According to a new report from Thomson Reuters and PricewaterhouseCoopers, venture capital investment in the United States headed south in the first quarter of 2008.
The report found that venture outlays dropped 8.5 percent to $7.1 billion in the three months ending March 31 from the $7.8 billion invested in the previous quarter, resulting in the lowest quarter since Q4 2006. Funding for early and late stage companies declined in the first quarter, though funding rose for expansion-stage companies.
The Boston Globe noted that the VC slow-down was in line with the declining US economy, and quotes Nina Saberi, managing general partner for Castile Ventures saying that new startups are being hit the hardest:
“We see from early-stage investments that the economic slowdown has had an impact”….She cited an inhospitable climate for initial public offerings and a tougher market for acquisitions, two routes for cashing out of investment.
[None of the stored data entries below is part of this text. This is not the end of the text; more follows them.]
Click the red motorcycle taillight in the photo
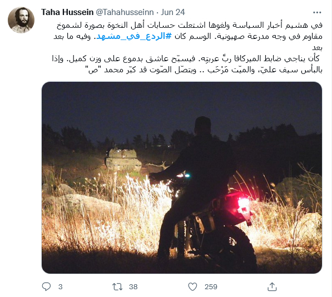332x297 pixels. coord(243,202)
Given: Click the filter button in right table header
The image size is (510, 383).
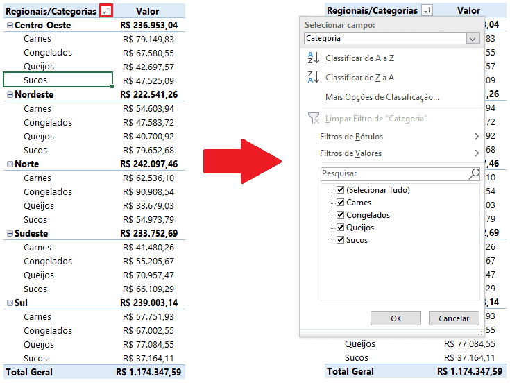Looking at the screenshot, I should 427,11.

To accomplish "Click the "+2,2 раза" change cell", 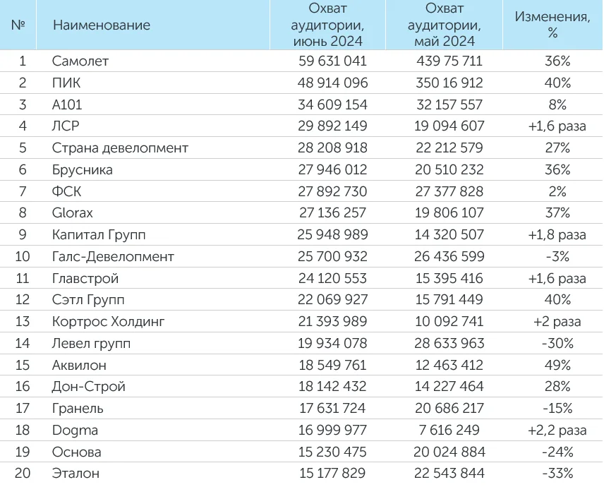I will [x=557, y=430].
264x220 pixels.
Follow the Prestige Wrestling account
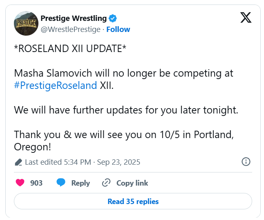pos(118,29)
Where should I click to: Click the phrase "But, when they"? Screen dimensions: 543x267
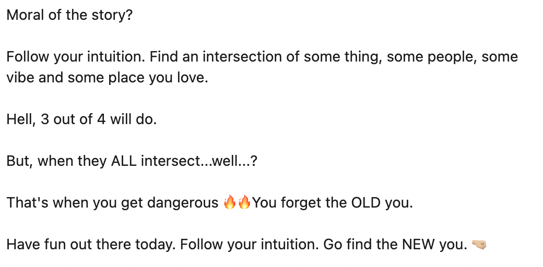tap(49, 161)
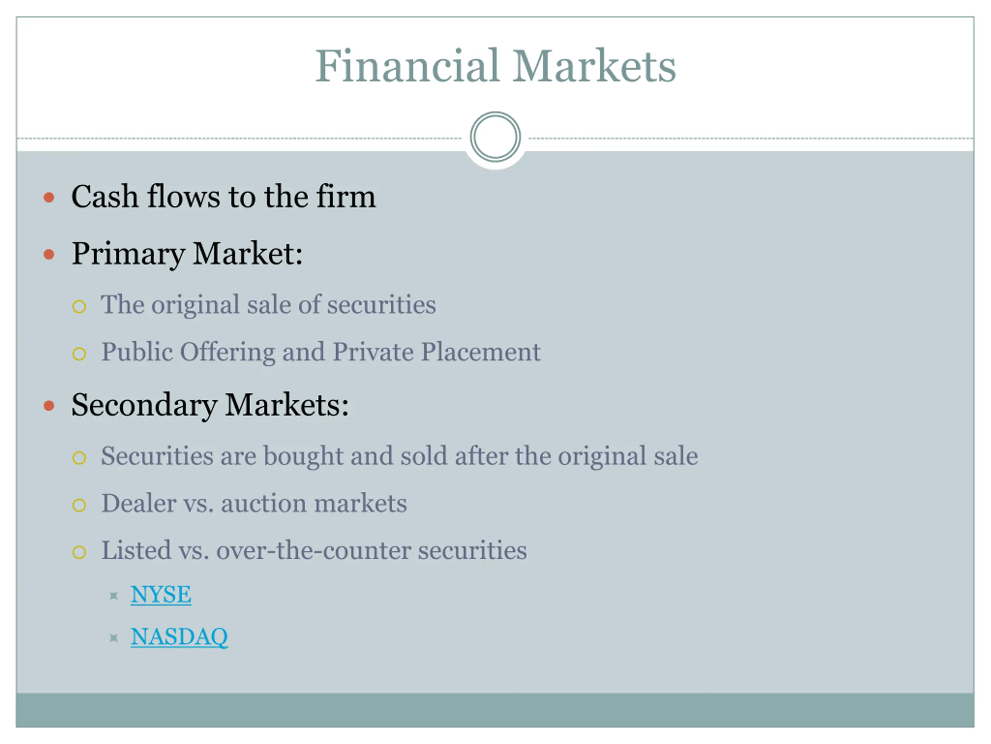Viewport: 991px width, 744px height.
Task: Click the star bullet next to NYSE
Action: [114, 596]
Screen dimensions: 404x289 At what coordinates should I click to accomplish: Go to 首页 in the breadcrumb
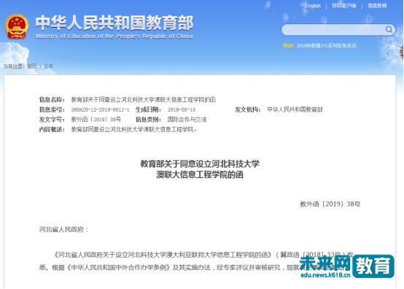click(x=32, y=66)
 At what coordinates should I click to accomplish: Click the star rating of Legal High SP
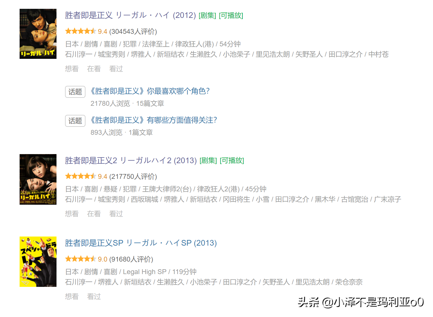[x=80, y=259]
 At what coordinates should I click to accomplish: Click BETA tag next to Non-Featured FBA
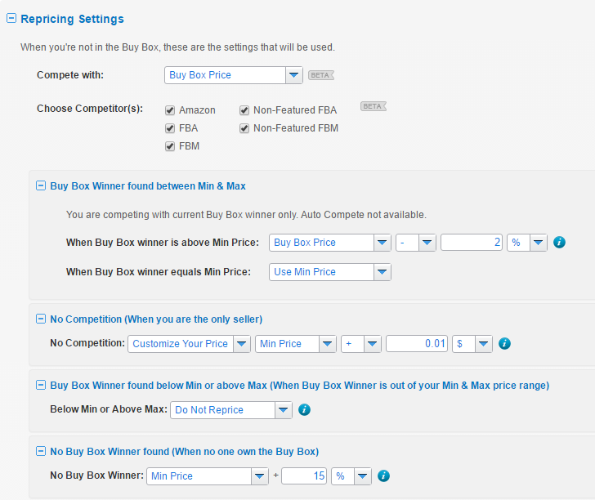374,106
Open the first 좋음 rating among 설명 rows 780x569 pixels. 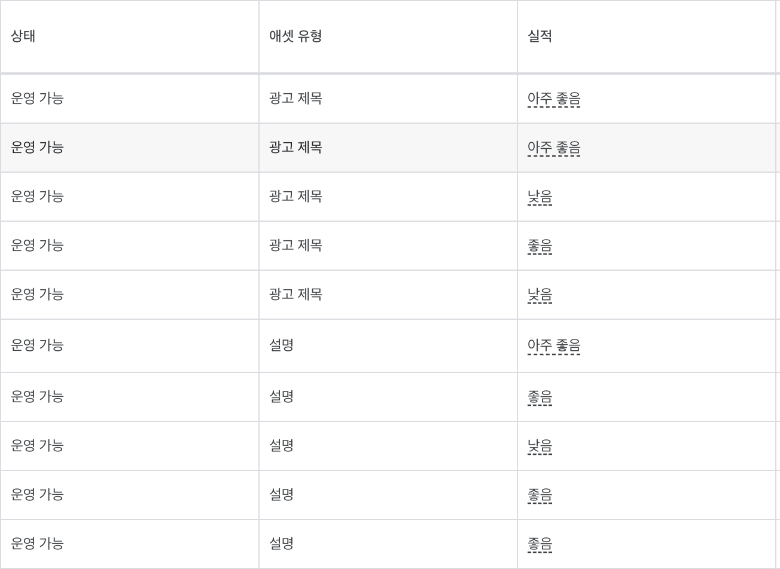coord(540,397)
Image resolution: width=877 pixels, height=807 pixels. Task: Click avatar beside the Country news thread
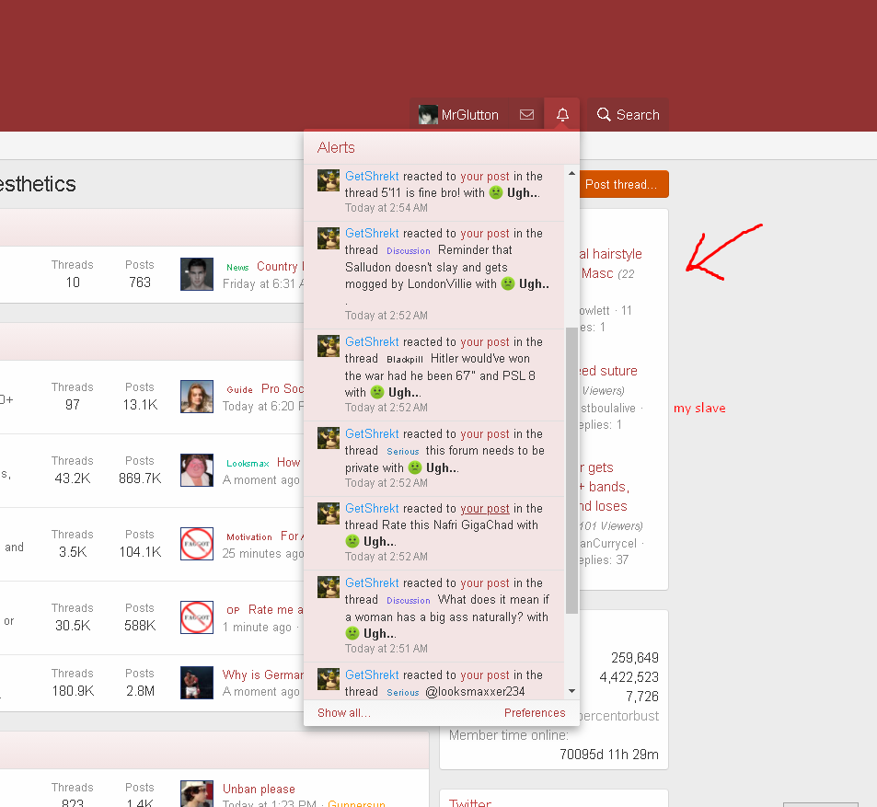pos(197,274)
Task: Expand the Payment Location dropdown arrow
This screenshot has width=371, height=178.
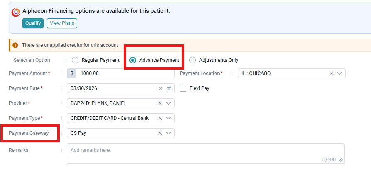Action: tap(339, 73)
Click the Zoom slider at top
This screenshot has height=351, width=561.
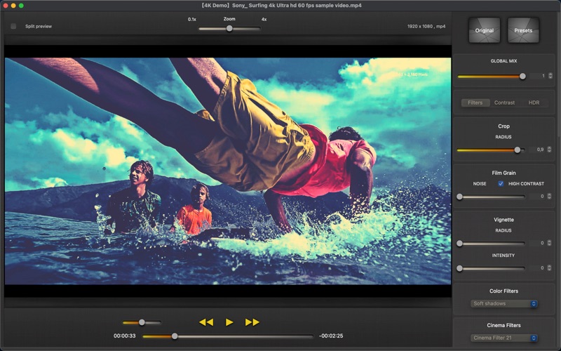[x=229, y=29]
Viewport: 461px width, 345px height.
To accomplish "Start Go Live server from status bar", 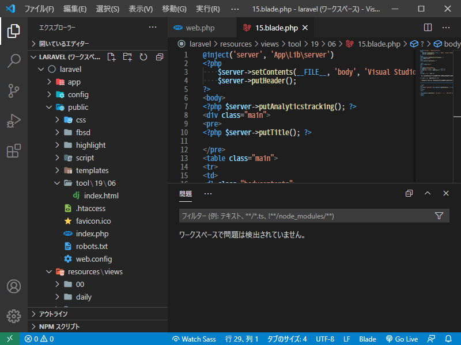I will [x=402, y=339].
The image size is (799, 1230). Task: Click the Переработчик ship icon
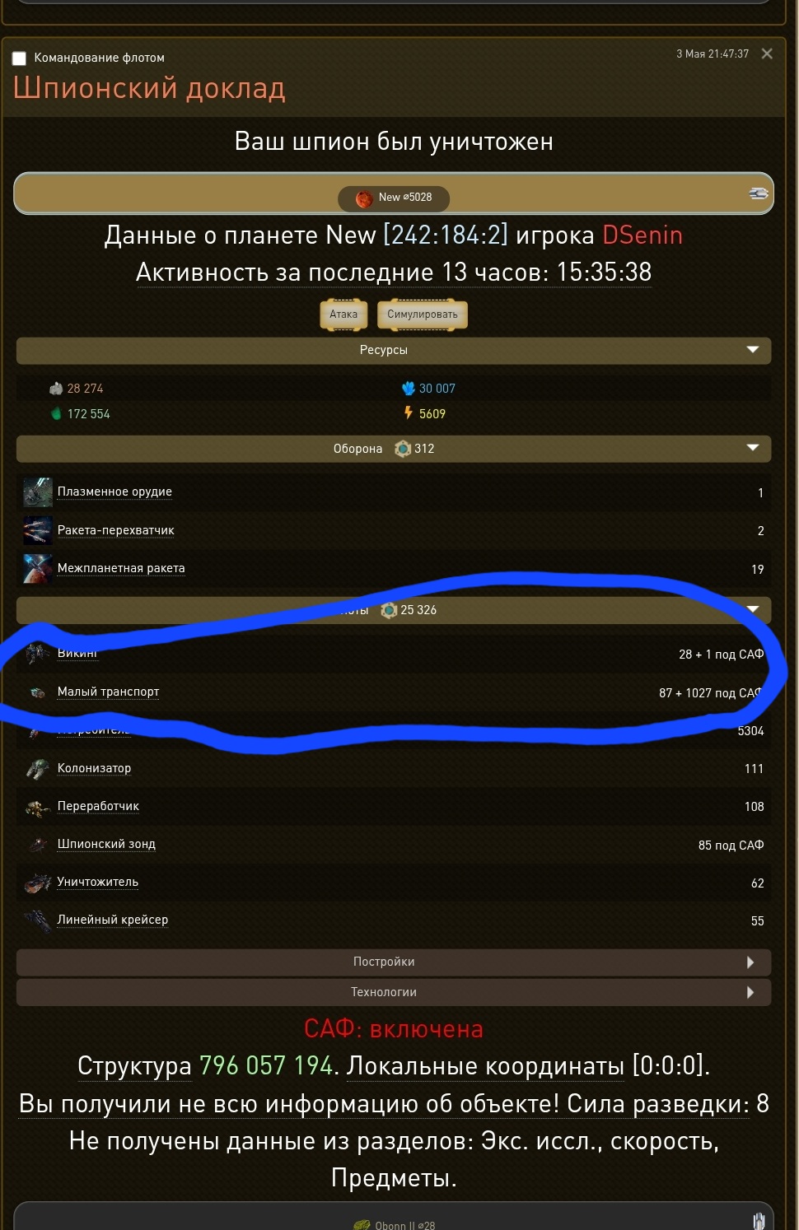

The first quarter of the calendar year is usually the quietest so part of the decline may be seasonal, and yet it would appear that the venture capital market, and in turn new stage web investments will not be immune from the increasingly dire American economy. It’s not all doom and gloom: internet investments overall were up this quarter, but the exuberance in the market over the last 12-24 months would appear to have peaked. The only questions now: how far will it drop, at what rate, and how much of the broader downturn in investment will affect internet venture capital.